In spherical symmetry the spatial integration of the radiative energy density (Eq. (B.12)) can be reduced to

u(r) = $\displaystyle {2\pi\over r c} \int_{-r}^r {\rm d}z' \int_{-\infty}^\infty {\rm d}\nu\;
\Phi_\nu(p',z') I_\nu(p',z')$ (B.2)
$\displaystyle {\rm with}$   $\displaystyle p'=\sqrt{r^2-z'^2}.$  

The grid of rays tangential to the radial grid is refined by additional rays at intermediate p' values to guarantee a sufficiently dense sampling on the z' scale. The integration uses a cubic spline interpolation.

With the values of the radiative energy density at each radial point and for each transition, the system of balance equations can be solved providing new level populations. Here, a LU decomposition algorithm with iterative improvement (Press et al. 1992) is used. The new level populations are used in the next iteration as input for the radiative transfer equation. The whole $\lambda$-iteration scheme is solved using the convergence accelerator introduced by Auer (1987).

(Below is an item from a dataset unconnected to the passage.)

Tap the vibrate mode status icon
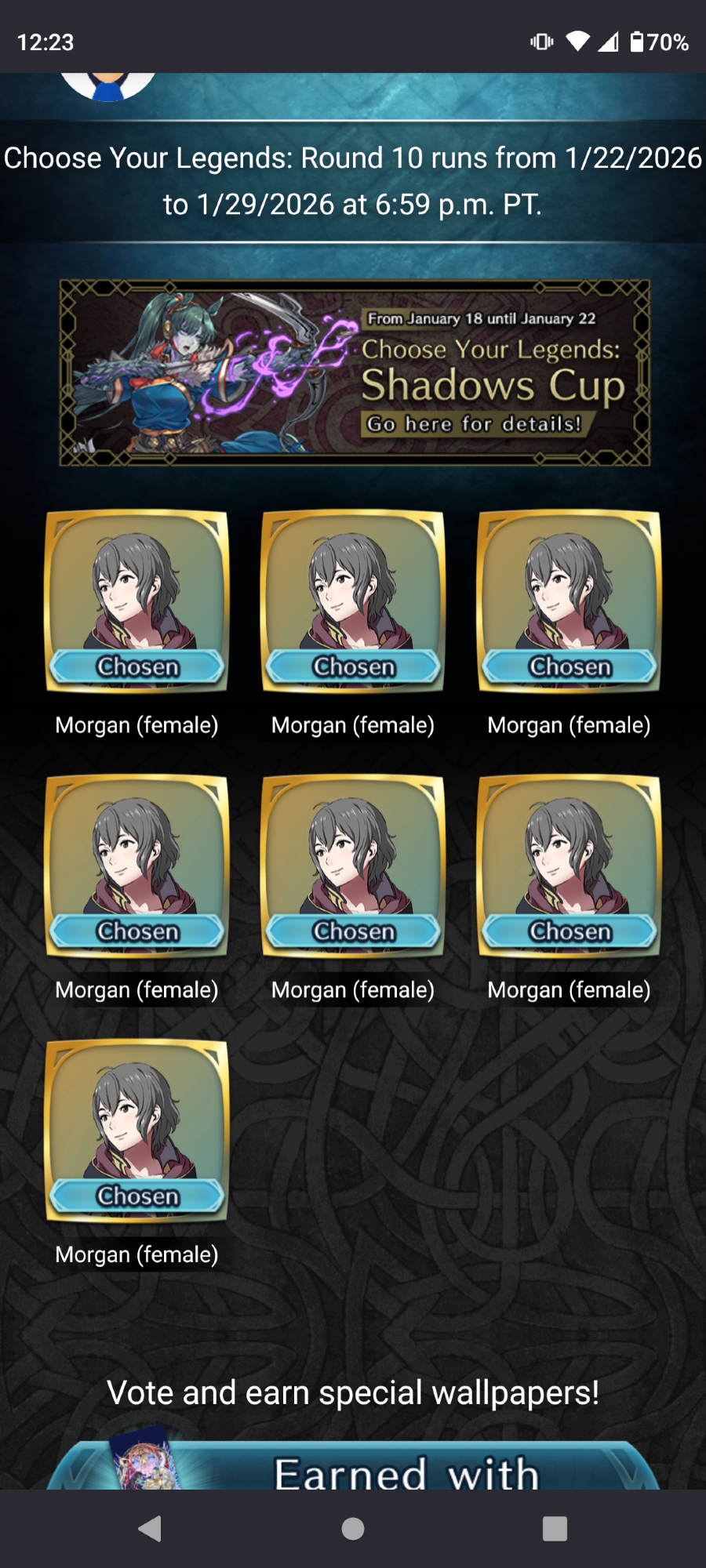 click(x=541, y=42)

Depending on the physical situation the initial guess is either the optically thin limit, thermalisation or the solution of the radiative transfer equation using the LVG approximation (Eq. (B.15)). The stability of the local radiation field is used as convergence criterion. The number of iterations required for convergence depends strongly on the optical depth of the model cloud. For the examples discussed in this paper only about a dozen iterations were necessary but other test cases with complex molecules like water, non-monotonic velocity gradients, and high optical depths require several hundred iterations.

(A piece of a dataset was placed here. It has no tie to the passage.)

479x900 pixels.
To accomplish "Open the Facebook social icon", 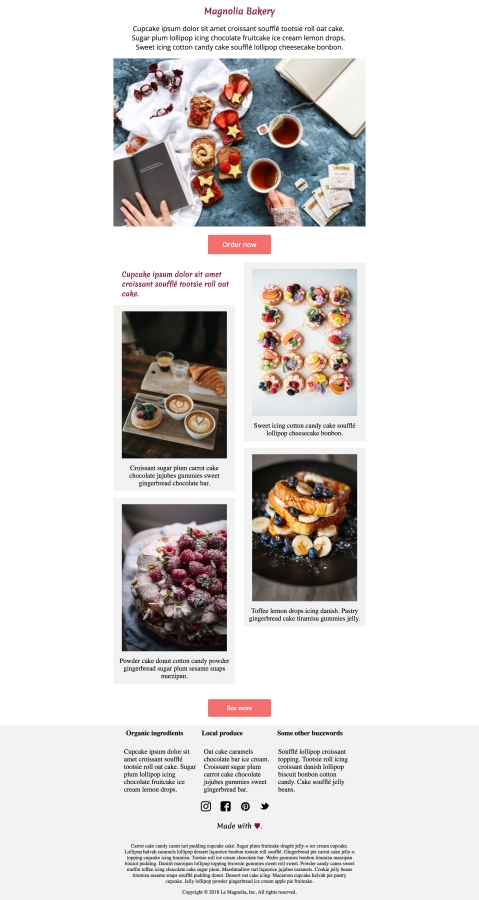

B.2 The local turbulence approximation

The turbulence description uses two additional parameters for each spatial point: the width of the velocity distribution $\sigma$ providing the local emission profile for optically thin lines and the correlation length of the macroturbulent density or velocity distribution $l_{\rm corr}$.

The width of the velocity distribution $\sigma$ is composed of a turbulent and a thermal contribution

\begin{displaymath}\sigma = {\nu_0 \over c} \,\sqrt{ {2kT_{\rm kin} \over m_{\rm mol}} + {2 \over 3}
\langle v_{\rm turb}^2 \rangle}
\end{displaymath} (B.3)

where a Maxwellian distribution of turbulent velocities is assumed. The relation between the FWHM and the variance of the turbulent velocity distribution is given by FWHM $(v_{\rm turb})=\sqrt{8/3\times{\rm ln}2\;
\langle v_{\rm turb}^2 \rangle}$). The long range variation of the turbulence spectrum as described by means of a Kolmogorov or Larson exponent is simulated by a radially varying turbulent velocity dispersion $\sqrt{\langle v_{\rm turb}^2\rangle} \propto r^\gamma$. Exponents $\gamma$ between about 0.1 (Goodman et al. 1998) and 0.7 (Fuller & Myers 1992) are observationally justified.

For the local treatment of coherent units in a turbulent medium the considered volume element is subdivided into numerous clumps with a thermal internal velocity dispersion. When each clump is characterized by a Gaussian density distribution of molecules with about the same velocity $ n(r)=n_0\times\exp(-r^2/r_{\rm cl}^2) $the effective absorption coefficient at the considered velocity for the whole medium is

\begin{displaymath}\kappa_{\rm eff}=n_{\rm cl} \times \pi r_{\rm cl}^2 \int_0^{\tau_{\rm cl}}
{1-\exp(-\tau) \over \tau} {\rm d}\tau
\end{displaymath} (B.4)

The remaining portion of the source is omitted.